The following features apply to all CloudWatch alarms:

  • You can create up to 5000 alarms per region per AWS account. To create or update an alarm, you use the PutMetricAlarm API action (mon-put-metric-alarm command).

  • Alarm names must contain only ASCII characters.

  • You can list any or all of the currently configured alarms, and list any alarms in a particular state using DescribeAlarms (mon-describe-alarms). You can further filter the list by time range.

  • You can disable and enable alarms by using DisableAlarmActions and EnableAlarmActions (mon-disable-alarm-actions and mon-enable-alarm-actions).

  • You can test an alarm by setting it to any state using SetAlarmState (mon-set-alarm-state). This temporary state change lasts only until the next alarm comparison occurs.

  • You can create an alarm using PutMetricAlarm (mon-put-metric-alarm) before you've created a custom metric. For the alarm to be valid, you must include all of the dimensions for the custom metric in addition to the metric namespace and metric name in the alarm definition.

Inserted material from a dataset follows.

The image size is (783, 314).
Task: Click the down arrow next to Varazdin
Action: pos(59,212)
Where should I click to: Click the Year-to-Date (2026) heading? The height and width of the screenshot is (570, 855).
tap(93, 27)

  • You can view an alarm's history using DescribeAlarmHistory (mon-describe-alarm-history). CloudWatch preserves alarm history for two weeks. Each state transition is marked with a unique time stamp. In rare cases, your history might show more than one notification for a state change. The time stamp enables you to confirm unique state changes.

  • The number of evaluation periods for an alarm multiplied by the length of each evaluation period cannot exceed one day.


Some AWS resources do not send metric data to CloudWatch under certain conditions.

For example, Amazon EBS may not send metric data for an available volume that is not attached to an Amazon EC2 instance, because there is no metric activity to be monitored for that volume. If you have an alarm set for such a metric, you may notice its state change to Insufficient Data. This may indicate that your resource is inactive, and may not necessarily mean that there is a problem.